In Germany, the ministry of finance decided against charging a tax on cryptocurrency when they are used to purchase goods and services, but rather when individuals exceed an imposed profit margin. Estonia charges both VAT and a capital gain tax, because it considers digital currencies as an investment tool. France, however, has reduced the tax rate associated with retail crypto traders. On the other hand, some EU countries have chosen a crypto friendly approach. For example, in the Netherlands, using digital currencies is classed as an exchange of goods and therefore not subjected to tax.
The European Union consists of 28 member states, however, there is still no harmonized tax policy or regulatory guideline. Consequently, these countries are mostly similar when it comes to their legislation and public polices, therefore, major differences cannot be expected for the small enterprises. There is a decision issued by the European court of Justice that governs all EU countries stating that digital assets represent a form of currency. Owing to this, all transactions are exempt from the VAT, though, there is still no unitary policy on whether other forms of taxation such as capital gains tax should be applied to crypto-based profits.
In 2014, the US Internal revenue service (IRS) released a set of guidelines aimed at digital currencies investors and their operations, notifying them that “the sale or exchange of convertible virtual currency, or the use of convertible virtual currency to pay for goods or services in a real-world economy transaction, has tax consequences that may result in a tax liability.”

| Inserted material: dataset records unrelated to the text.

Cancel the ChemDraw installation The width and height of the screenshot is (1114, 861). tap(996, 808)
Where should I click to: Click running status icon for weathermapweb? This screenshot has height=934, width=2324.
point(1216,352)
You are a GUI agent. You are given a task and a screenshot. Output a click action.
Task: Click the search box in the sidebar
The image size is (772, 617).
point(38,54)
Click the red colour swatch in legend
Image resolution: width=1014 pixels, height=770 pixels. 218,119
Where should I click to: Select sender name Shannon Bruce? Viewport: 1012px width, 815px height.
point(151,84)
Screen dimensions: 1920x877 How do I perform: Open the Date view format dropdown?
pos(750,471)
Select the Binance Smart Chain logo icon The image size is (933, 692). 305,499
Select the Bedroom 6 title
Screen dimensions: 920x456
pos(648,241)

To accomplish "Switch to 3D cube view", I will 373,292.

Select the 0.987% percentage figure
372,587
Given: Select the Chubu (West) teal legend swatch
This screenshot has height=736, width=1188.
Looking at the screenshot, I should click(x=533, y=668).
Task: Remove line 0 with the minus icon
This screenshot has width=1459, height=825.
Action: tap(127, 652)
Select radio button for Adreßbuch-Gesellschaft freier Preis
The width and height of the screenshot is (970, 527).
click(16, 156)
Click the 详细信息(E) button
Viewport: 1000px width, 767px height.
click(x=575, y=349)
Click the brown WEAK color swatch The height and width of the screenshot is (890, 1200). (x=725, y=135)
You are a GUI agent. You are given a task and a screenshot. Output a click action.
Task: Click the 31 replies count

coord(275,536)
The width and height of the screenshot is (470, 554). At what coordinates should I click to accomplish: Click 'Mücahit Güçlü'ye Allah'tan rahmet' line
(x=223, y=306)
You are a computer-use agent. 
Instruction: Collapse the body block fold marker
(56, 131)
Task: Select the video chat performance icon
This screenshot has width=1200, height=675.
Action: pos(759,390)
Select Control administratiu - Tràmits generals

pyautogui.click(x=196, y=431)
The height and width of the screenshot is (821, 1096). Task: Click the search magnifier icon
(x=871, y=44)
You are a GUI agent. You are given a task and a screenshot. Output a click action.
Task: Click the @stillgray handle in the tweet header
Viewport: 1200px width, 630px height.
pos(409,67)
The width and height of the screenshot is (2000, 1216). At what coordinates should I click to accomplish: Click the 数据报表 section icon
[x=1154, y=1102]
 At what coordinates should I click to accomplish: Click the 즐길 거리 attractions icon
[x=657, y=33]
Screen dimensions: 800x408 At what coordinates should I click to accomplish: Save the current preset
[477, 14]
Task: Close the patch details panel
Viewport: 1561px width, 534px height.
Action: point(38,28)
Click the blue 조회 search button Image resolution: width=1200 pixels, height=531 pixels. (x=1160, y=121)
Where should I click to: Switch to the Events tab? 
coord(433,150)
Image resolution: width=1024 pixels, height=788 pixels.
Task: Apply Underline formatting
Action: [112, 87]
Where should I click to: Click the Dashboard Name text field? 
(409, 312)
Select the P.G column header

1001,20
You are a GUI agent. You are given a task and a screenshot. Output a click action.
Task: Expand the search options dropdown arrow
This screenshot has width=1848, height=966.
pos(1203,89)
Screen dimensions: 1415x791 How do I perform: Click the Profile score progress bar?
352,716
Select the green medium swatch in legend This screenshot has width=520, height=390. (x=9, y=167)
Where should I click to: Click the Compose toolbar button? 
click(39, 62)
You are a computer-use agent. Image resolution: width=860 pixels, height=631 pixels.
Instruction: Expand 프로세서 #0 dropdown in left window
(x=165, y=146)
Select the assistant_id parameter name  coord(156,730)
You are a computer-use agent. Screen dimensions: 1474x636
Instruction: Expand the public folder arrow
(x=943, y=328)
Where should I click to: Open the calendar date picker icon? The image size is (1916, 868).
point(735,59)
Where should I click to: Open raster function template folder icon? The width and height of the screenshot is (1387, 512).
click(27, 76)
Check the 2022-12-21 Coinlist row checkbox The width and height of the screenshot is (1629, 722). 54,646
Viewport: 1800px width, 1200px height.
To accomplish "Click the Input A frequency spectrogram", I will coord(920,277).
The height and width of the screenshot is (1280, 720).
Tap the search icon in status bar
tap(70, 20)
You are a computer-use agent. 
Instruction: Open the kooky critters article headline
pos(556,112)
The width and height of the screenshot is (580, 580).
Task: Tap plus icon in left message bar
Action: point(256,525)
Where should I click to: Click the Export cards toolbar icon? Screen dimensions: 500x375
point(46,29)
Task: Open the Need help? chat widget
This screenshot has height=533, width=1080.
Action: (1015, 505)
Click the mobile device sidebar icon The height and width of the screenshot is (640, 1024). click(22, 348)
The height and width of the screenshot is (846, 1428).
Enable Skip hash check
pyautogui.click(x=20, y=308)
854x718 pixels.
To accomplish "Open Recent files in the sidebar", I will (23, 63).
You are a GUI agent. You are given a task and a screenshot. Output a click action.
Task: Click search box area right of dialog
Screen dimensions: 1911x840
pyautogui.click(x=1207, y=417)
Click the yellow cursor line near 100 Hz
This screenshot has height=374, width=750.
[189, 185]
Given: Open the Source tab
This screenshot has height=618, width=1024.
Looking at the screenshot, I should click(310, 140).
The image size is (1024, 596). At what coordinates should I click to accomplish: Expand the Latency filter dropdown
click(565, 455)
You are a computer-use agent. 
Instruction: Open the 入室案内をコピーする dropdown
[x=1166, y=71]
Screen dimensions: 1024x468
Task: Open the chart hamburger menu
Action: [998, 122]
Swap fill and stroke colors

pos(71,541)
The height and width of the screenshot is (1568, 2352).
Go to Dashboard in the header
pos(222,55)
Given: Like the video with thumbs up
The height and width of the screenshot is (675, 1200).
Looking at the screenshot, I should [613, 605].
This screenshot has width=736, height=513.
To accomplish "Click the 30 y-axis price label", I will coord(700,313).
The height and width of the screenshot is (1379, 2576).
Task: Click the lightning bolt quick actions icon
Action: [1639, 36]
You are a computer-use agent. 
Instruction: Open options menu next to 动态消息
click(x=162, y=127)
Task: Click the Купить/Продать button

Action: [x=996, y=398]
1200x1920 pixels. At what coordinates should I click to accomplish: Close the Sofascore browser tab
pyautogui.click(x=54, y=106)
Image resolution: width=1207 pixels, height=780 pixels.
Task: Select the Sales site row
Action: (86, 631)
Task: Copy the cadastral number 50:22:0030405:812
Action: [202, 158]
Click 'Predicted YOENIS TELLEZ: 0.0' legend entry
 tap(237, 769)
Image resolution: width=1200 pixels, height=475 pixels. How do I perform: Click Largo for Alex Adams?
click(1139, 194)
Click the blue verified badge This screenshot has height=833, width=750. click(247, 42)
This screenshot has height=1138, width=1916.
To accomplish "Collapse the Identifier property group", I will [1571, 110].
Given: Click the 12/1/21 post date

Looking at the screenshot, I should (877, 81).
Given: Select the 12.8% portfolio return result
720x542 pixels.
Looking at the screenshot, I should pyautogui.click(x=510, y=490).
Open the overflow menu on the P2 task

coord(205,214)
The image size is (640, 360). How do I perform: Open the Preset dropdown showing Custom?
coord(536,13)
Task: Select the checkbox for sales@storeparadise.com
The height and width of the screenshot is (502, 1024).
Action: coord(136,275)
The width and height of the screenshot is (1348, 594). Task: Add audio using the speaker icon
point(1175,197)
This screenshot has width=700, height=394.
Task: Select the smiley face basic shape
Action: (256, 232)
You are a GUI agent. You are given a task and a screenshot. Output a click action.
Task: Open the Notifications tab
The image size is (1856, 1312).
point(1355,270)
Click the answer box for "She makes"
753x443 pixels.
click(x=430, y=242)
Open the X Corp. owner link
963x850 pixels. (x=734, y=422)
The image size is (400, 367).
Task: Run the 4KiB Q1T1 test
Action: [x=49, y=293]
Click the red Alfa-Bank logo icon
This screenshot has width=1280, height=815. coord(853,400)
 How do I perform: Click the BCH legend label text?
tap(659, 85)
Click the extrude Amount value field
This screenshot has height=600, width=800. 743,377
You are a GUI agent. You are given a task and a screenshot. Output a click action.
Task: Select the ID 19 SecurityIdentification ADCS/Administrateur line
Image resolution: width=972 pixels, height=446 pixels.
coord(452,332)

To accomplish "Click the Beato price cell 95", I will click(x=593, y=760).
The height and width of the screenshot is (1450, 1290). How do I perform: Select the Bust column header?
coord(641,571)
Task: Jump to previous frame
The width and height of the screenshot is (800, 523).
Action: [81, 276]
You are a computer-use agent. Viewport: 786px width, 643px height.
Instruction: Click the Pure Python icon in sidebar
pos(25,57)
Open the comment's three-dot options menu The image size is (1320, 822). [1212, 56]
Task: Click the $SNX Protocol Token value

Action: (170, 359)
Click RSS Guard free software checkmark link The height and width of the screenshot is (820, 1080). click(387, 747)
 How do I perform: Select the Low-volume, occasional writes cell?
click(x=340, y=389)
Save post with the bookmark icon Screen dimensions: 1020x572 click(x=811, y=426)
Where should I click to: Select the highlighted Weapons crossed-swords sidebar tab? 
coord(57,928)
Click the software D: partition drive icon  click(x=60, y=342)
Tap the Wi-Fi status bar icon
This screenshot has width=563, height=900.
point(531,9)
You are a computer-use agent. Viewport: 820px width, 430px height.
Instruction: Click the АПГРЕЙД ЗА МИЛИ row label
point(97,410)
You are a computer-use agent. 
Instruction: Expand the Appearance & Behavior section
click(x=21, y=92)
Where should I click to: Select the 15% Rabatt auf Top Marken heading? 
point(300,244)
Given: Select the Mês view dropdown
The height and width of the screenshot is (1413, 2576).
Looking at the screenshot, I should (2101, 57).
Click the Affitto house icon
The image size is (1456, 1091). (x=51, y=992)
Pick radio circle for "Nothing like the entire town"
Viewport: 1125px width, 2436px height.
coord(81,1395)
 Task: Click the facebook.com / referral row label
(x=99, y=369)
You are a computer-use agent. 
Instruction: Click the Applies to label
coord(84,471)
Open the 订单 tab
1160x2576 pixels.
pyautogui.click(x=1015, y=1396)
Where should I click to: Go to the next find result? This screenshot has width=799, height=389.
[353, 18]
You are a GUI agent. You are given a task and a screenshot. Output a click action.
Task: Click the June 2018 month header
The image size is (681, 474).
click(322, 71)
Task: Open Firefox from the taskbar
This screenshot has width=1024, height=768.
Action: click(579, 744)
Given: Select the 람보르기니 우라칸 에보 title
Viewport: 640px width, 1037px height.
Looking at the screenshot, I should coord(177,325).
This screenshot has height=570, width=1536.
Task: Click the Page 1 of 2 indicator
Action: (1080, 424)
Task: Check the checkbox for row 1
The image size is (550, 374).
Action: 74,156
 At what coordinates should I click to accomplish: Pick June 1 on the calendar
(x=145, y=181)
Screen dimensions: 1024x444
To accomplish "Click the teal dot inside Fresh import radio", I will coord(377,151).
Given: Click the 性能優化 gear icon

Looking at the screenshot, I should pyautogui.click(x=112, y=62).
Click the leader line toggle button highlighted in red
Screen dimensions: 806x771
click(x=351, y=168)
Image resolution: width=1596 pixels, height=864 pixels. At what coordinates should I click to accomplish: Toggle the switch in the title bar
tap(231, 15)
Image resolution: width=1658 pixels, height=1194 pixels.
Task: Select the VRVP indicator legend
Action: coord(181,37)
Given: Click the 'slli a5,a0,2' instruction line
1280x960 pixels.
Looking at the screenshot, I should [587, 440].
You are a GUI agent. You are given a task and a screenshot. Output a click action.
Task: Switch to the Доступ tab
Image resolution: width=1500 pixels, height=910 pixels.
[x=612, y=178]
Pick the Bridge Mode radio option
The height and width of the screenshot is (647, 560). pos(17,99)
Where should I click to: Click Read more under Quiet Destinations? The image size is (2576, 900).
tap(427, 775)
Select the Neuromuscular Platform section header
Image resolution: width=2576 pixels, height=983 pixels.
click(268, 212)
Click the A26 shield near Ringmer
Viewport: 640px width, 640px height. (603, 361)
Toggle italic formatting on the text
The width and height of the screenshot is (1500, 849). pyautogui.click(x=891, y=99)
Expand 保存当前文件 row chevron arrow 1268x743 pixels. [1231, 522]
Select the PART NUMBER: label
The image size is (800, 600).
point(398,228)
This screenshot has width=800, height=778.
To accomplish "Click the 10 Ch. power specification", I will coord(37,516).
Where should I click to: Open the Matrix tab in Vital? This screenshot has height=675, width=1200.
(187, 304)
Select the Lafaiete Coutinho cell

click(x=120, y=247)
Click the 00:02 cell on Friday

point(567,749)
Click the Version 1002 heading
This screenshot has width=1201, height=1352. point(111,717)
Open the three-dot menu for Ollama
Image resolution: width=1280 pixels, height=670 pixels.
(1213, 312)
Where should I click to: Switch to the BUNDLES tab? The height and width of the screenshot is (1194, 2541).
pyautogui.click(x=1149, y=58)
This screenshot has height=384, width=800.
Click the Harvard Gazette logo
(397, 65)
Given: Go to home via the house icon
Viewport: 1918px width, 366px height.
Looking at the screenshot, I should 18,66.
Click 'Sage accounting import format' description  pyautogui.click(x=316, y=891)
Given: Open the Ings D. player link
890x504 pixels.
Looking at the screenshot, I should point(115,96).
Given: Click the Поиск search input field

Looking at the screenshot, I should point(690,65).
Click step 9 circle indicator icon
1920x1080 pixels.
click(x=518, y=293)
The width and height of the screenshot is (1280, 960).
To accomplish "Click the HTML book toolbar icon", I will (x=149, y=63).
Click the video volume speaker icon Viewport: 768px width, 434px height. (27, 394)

It is important to note that IRS has decided to treat digital currencies as property, making all transactions taxable, regardless of whether goods and services are purchased. Those who do not report their bitcoin taxes to the IRS are fined of $250,000 and probably even serve a jail time, just to highlight the gravity of defaulting the rules. As there is no effective framework for reporting, there has been reports that about 45% of crypto owners did not declare their crypto profits in the US.